As many of you reading this know, I have been away on maternity leave for the past month. In honor of my return to the office, I am taking a moment to share a bit of my story. Of course I could write for days about Parker, my now one month old baby boy, but I will refrain from doing too much of that and focus on the bit that relates to Acupressure. But first, I will shamelessly share a photo... or perhaps two.
And with those out of the way, I can continue!
I went into labor hoping to avoid as much medical intervention as possible. Being an acupuncturist, it’s no surprise that I believe in the power of the body’s innate ability to heal and care for itself. This being said, I chose to deliver at a hospital where I could have access to any help that became potentially necessary. I have no regrets for this choice, and am beyond grateful for the nursing staff that helped me through the birthing process. But this post is about the incredible influence acupressure had on my experience. Acupressure is similar to acupuncture, but instead of using needles to access points on the body, firm pressure is applied.
The star of this story is LI4. Many of you know this point. If you’ve been to acupuncture it may have been used for pain or “stagnation” somewhere in your body. If you have headaches or menstrual pain there is a very good chance your practitioner included this point in your treatment plan. It stands for Large Intestine 4 and is located in the soft tissue between your thumb and pointer finger. Go ahead, pinch around in that area. Tender? It usually is.

Provided material
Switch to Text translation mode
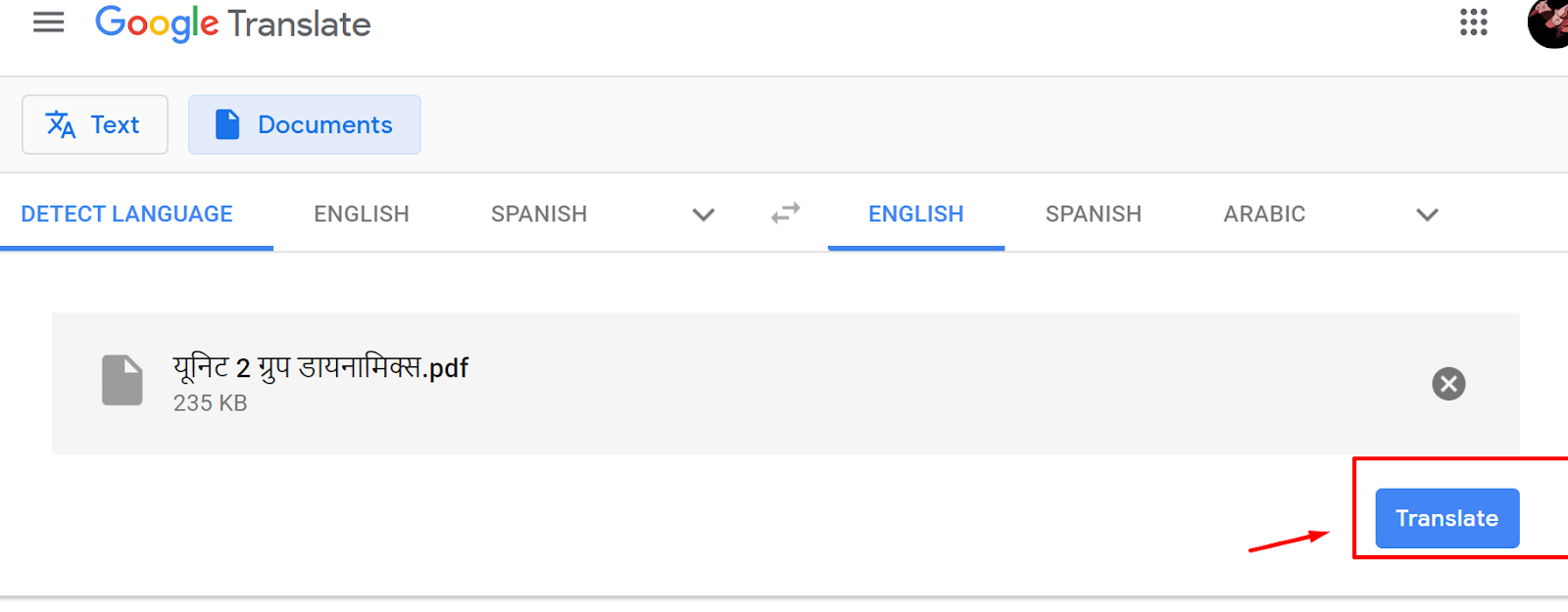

Task objective
Reproduce the entire post about using acupressure in labor, word for word. The lines have no connection to the post.

Reply
As many of you reading this know, I have been away on maternity leave for the past month. In honor of my return to the office, I am taking a moment to share a bit of my story. Of course I could write for days about Parker, my now one month old baby boy, but I will refrain from doing too much of that and focus on the bit that relates to Acupressure. But first, I will shamelessly share a photo... or perhaps two.
And with those out of the way, I can continue!
I went into labor hoping to avoid as much medical intervention as possible. Being an acupuncturist, it’s no surprise that I believe in the power of the body’s innate ability to heal and care for itself. This being said, I chose to deliver at a hospital where I could have access to any help that became potentially necessary. I have no regrets for this choice, and am beyond grateful for the nursing staff that helped me through the birthing process. But this post is about the incredible influence acupressure had on my experience. Acupressure is similar to acupuncture, but instead of using needles to access points on the body, firm pressure is applied.
The star of this story is LI4. Many of you know this point. If you’ve been to acupuncture it may have been used for pain or “stagnation” somewhere in your body. If you have headaches or menstrual pain there is a very good chance your practitioner included this point in your treatment plan. It stands for Large Intestine 4 and is located in the soft tissue between your thumb and pointer finger. Go ahead, pinch around in that area. Tender? It usually is.